(Collected data)

* * * * * * * * *

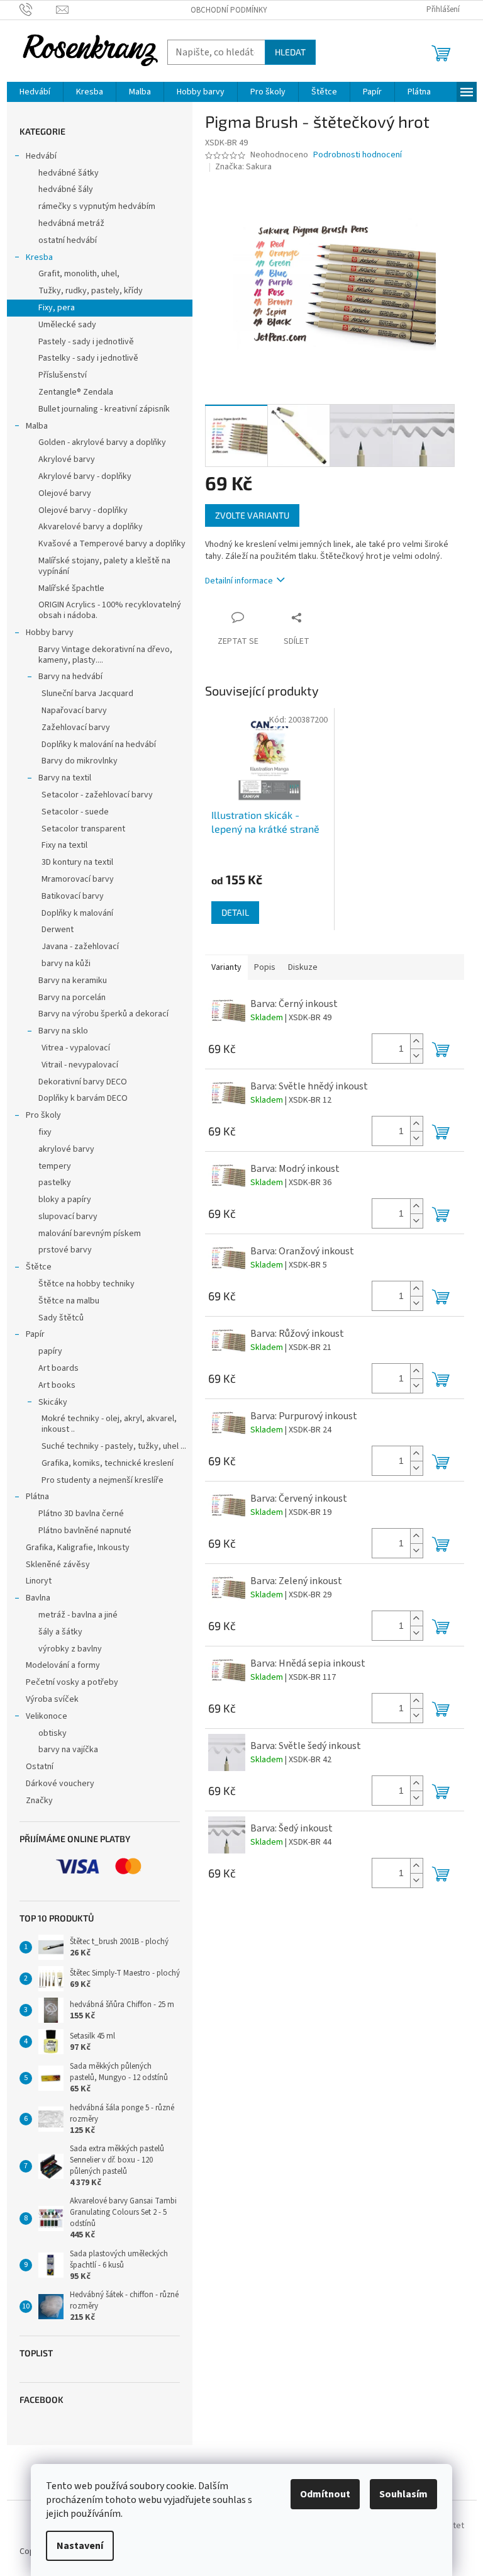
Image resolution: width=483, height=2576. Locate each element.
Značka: (243, 166)
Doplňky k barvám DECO (83, 1098)
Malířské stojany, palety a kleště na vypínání (104, 566)
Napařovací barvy (74, 710)
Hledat (290, 52)
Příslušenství (62, 375)
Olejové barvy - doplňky (83, 510)
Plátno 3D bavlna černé (81, 1513)
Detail (235, 912)
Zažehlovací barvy (76, 727)
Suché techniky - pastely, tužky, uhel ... (114, 1446)
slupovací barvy (67, 1216)
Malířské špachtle (71, 588)
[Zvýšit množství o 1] (416, 1041)
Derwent (58, 929)
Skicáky (52, 1402)
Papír (35, 1334)
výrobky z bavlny (70, 1649)
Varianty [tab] (226, 967)
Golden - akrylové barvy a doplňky (102, 442)
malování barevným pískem (89, 1233)
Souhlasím (403, 2494)
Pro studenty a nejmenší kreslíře (103, 1480)
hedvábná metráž (71, 223)
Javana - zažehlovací (80, 946)
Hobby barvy (50, 632)
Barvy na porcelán (72, 997)
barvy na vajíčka (68, 1749)
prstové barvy (65, 1250)
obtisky (52, 1733)
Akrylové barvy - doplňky (84, 476)
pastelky (54, 1182)
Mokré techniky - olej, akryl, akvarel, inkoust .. (109, 1424)
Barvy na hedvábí (70, 676)
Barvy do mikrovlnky (80, 761)
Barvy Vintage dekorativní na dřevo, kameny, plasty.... (105, 654)
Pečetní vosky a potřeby (72, 1682)
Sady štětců (61, 1318)
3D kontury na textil (77, 862)
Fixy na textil (64, 845)
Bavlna (38, 1598)
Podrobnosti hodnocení (357, 155)
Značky (39, 1800)
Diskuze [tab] (303, 967)
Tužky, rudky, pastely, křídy (90, 290)
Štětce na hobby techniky (86, 1284)
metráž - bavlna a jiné (78, 1615)
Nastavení (80, 2546)
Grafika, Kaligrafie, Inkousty (78, 1547)
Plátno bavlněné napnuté (84, 1530)
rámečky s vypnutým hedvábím (96, 206)
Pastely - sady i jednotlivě (86, 341)
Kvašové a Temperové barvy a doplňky (112, 543)
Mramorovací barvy (78, 879)
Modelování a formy (63, 1665)
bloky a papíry (64, 1199)
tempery (54, 1166)
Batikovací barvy (73, 896)
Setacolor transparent (83, 829)
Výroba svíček (52, 1699)
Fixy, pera (56, 307)
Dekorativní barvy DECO (82, 1082)
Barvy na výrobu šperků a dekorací (103, 1014)
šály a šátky (60, 1632)
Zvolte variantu (252, 515)
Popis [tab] (264, 967)
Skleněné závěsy (58, 1564)
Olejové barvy (64, 493)
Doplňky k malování (77, 913)
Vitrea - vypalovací (76, 1048)
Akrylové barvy (66, 459)
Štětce (39, 1267)
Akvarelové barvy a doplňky (90, 526)
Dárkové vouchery (60, 1783)
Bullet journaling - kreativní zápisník (104, 409)
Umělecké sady (67, 324)
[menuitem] (35, 92)
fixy (45, 1132)
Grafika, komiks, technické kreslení (108, 1463)
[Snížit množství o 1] (416, 1056)
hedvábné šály (65, 189)
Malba (37, 426)
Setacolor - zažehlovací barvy (97, 795)
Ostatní (39, 1766)
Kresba (39, 257)
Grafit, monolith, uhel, (78, 273)
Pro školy (43, 1115)
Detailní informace (239, 581)
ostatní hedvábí (67, 240)
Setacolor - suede (75, 812)
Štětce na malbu (68, 1301)
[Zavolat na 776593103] (38, 9)
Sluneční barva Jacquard (87, 693)
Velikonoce (46, 1716)
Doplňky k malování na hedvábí (99, 744)
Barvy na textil (64, 778)
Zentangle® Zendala (75, 392)
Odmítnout (325, 2494)
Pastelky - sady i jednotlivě (88, 358)
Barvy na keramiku (72, 980)
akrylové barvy (66, 1149)
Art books (56, 1385)
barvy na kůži (66, 963)
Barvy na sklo (63, 1031)
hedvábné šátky (68, 173)
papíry (50, 1351)
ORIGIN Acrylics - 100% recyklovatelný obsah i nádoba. (109, 610)
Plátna (37, 1496)
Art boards (58, 1368)
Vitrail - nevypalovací (80, 1065)
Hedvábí (41, 156)
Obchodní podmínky (229, 10)
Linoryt (39, 1581)
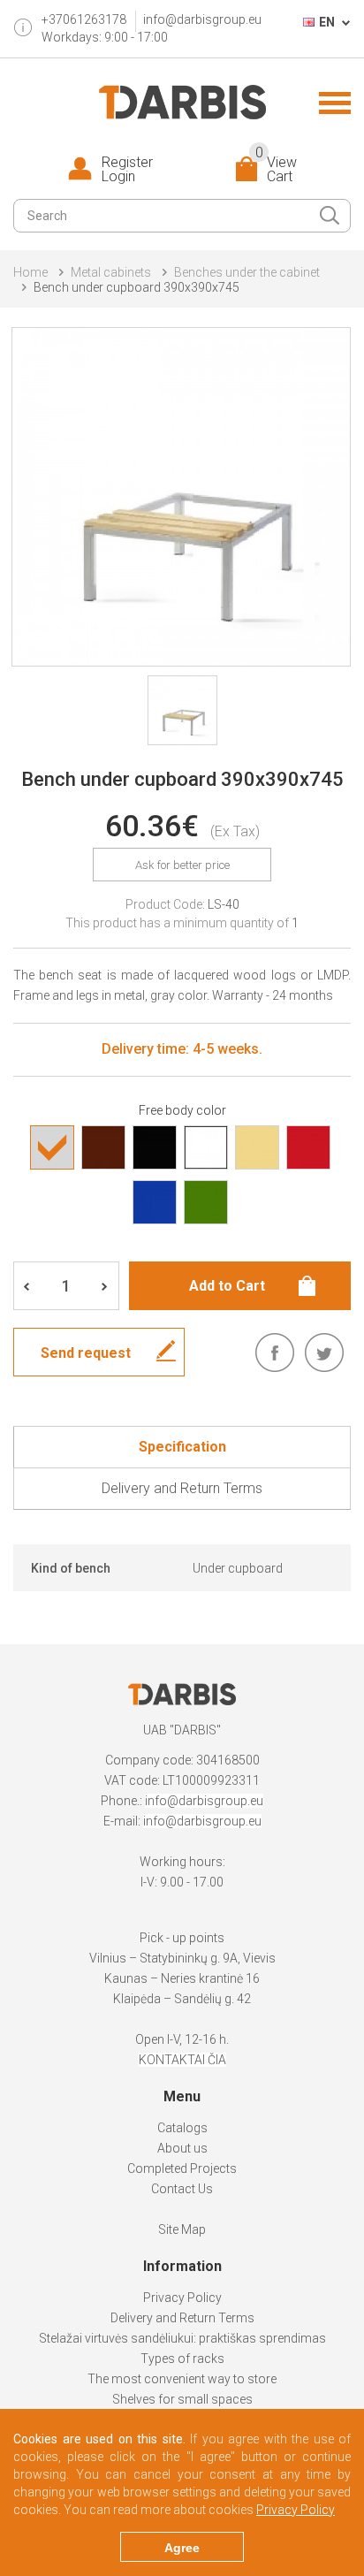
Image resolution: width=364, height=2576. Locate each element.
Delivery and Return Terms (182, 2318)
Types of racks (182, 2358)
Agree (182, 2548)
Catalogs (182, 2128)
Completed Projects (182, 2168)
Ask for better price (182, 865)
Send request (86, 1353)
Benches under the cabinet (247, 272)
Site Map (182, 2229)
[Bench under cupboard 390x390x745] (181, 497)
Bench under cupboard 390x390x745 (136, 287)
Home (30, 272)
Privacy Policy (182, 2297)
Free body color (182, 1110)
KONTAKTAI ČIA (182, 2060)
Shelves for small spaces (182, 2399)
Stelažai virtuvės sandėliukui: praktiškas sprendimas (182, 2338)
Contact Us (182, 2189)
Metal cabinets (111, 272)
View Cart (276, 170)
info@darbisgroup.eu (202, 19)
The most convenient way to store (182, 2379)
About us (182, 2148)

* * * * * * * * *

[WORK INSTRUCTIONS]: Copy out each line in the preceding records that contains "techniky".

[TASK OUTPUT]:
Suché techniky - pastely, tužky, uhel ... (114, 1446)
Mokré techniky - olej, akryl, akvarel, inkoust .. (109, 1424)
Štětce na hobby techniky (86, 1284)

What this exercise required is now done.